Mix your own drinks with recipes inspired by Shakespeare characters!
Two professors combined their love of cocktails with their love of Shakespeare to create Shakespeare, Not Stirred: Cocktails for Your Everyday Dramas, a collection of recipes with names like “Kate’s Shrew-driver” and “Othello’s Green-eyed Monster.” And they playfully illustrated it with images from the Folger collection, photoshopping glasses into the hands of well-known Shakespeare characters.
In this episode of Shakespeare Unlimited, Rebecca Sheir interviews Caroline Bicks, a professor at Boston College, and Michelle Ephraim, a professor at Worcester Polytechnic Institute, about the inspiration for their book.
Listen to the podcast episode and then make “Juliet’s Emoji-to” and “Caliban’s Wrong Island Iced Tea” using the recipes excerpted below from Shakespeare, Not Stirred. Cheers!
Juliet’s Emoji-to
When you’re a teenager living in a Shakespeare play, you can’t just spew your emotions out on social media. Especially if you’re a young lady from a noble family, like thirteen-year-old Juliet Capulet. She has to cram all of her larger-than-life passions into tidy metaphors and controlled iambic pentameter lines. So when she’s freaking out about how her parents will never ever ever let her be with her One True Love because he’s a Montague and because they just don’t understand anything and don’t care about how miserable she is because they don’t even know what True Love is … it comes out as: “What’s in a name? That which we call a rose / By any other word would smell as sweet.” If only Juliet could have let loose in emoji. And then shared it all on Twitter. And Instagram. And Snapchat.

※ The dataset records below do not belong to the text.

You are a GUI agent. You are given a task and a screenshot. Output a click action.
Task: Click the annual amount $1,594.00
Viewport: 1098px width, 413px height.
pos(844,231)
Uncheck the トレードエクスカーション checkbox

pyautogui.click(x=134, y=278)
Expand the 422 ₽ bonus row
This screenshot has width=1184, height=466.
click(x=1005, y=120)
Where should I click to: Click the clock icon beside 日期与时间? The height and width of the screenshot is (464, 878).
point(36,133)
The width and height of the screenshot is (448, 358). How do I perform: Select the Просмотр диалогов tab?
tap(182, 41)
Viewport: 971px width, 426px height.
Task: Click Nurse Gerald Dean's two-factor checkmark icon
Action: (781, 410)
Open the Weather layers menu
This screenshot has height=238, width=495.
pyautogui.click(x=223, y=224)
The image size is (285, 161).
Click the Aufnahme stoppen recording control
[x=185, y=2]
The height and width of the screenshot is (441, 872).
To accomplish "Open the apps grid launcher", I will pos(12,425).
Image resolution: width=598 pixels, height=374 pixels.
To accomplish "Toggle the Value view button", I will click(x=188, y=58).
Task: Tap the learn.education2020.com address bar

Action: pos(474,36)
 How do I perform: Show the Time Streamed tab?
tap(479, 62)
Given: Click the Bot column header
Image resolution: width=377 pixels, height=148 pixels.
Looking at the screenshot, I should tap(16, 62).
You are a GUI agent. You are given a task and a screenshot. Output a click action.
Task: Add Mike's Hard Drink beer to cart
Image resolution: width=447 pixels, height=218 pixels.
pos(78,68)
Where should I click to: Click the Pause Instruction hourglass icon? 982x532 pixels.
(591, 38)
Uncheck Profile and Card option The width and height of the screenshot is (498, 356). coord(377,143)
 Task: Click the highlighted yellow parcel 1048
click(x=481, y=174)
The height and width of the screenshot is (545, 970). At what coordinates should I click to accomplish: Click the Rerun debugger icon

And Tumblr.
- 2 oz. white rum
- 2 T. chopped mint leaves
- 1 ½ T. sugar
- 5 fresh cherries, pitted
- seltzer
- ½ lime, cut in four pieces
- lime wedge
Muddle mint, cherries, and sugar at the bottom of a heavy glass (if possible, one with a smiley face decoration). Add the lime pieces and muddle again. Fill glass with ice and pour in rum. Stir gently. Add a splash of seltzer, squeeze in juice from lime wedge and drop on top to finish.
Caliban’s Wrong Island Iced Tea
Spiked with three kinds of booze, this concoction is our tribute to Caliban, the native Prospero enslaves after he washes up on the shores of Caliban’s island in The Tempest. If Caliban had known how to speak Prospero’s language from the get-go, he could have told him: You’ve messed with the wrong island, Signor. Instead, Caliban loses everything to a usurping Italian who calls him a “born devil.” Eventually, Caliban does learn how to curse from the play’s intrusive colonizers—and how to drink, when a few more shipwrecked Europeans show up. Let our tropical version of the classic Long Island Iced Tea help you take back total cocktail domination at your next beach party. And we do mean your beach.
- 1 oz. Laird’s Applejack
- ½ oz. vodka
- ½ oz. Gosling’s dark Bermuda rum
- ½ oz. sour mix
- 2 oz. pineapple juice
- fresh pineapple for garnish
Mix ingredients together in a highball glass. Fill to top with crushed ice. Garnish with a pineapple wedge. Don’t share with anyone, even if they offer you cool stuff for it.